Shift every coordinate in the answers by adding 133 to it, and write out again the lines from the line with "Tap the blurred" through the end of the records, requests included. Leave the pictures out.
BEGIN Information supplied
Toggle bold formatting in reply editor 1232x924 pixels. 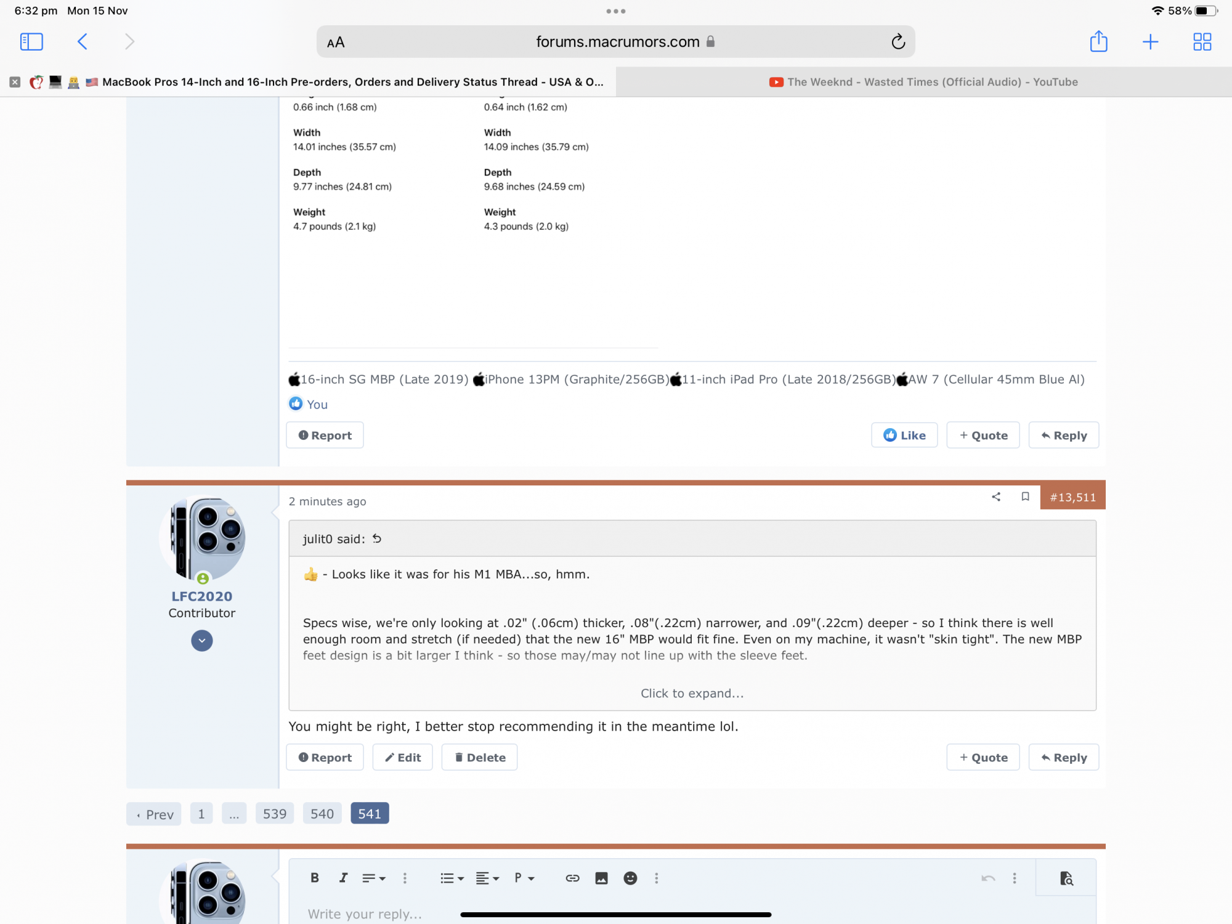pos(315,878)
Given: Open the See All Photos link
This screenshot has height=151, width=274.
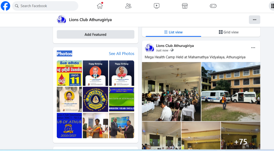Looking at the screenshot, I should coord(121,54).
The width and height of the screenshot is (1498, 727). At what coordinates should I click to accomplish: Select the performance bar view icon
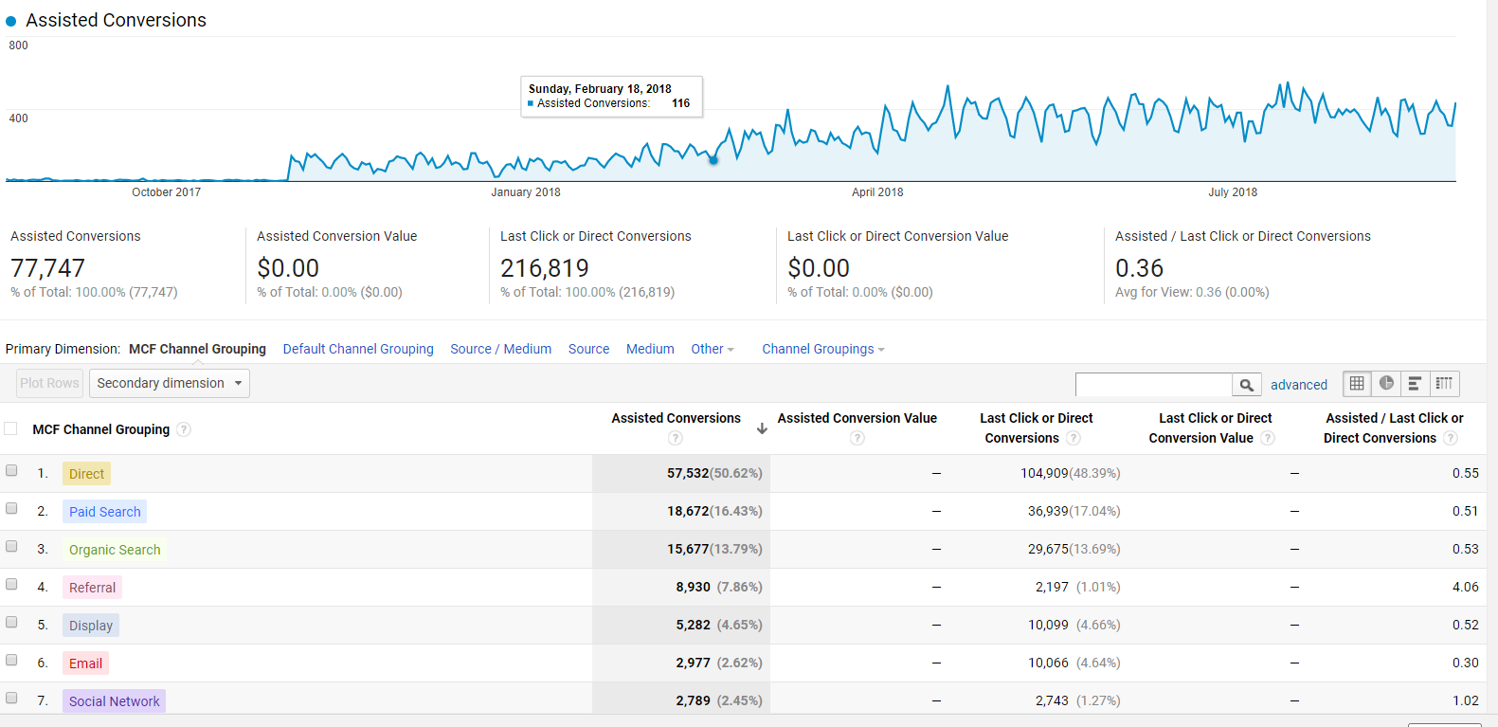1415,384
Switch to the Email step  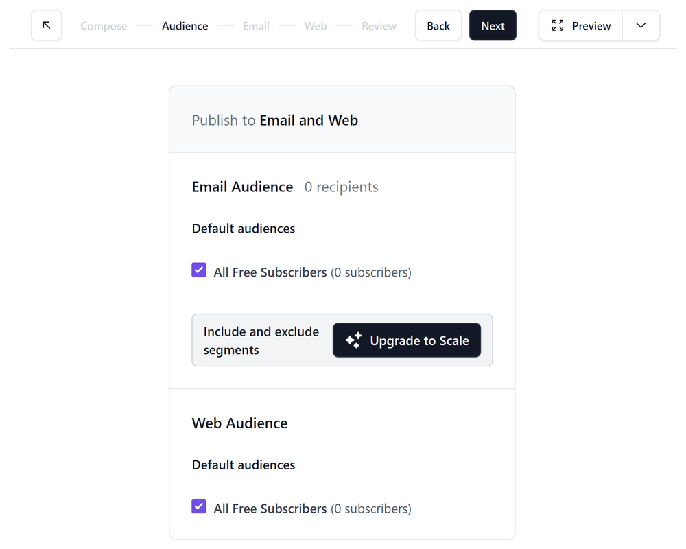click(256, 26)

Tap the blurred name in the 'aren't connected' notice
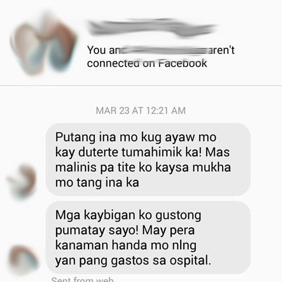pyautogui.click(x=164, y=50)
END Information supplied
• _Answer for this exercise_
Tap the blurred name in the 'aren't connected' notice
pyautogui.click(x=297, y=183)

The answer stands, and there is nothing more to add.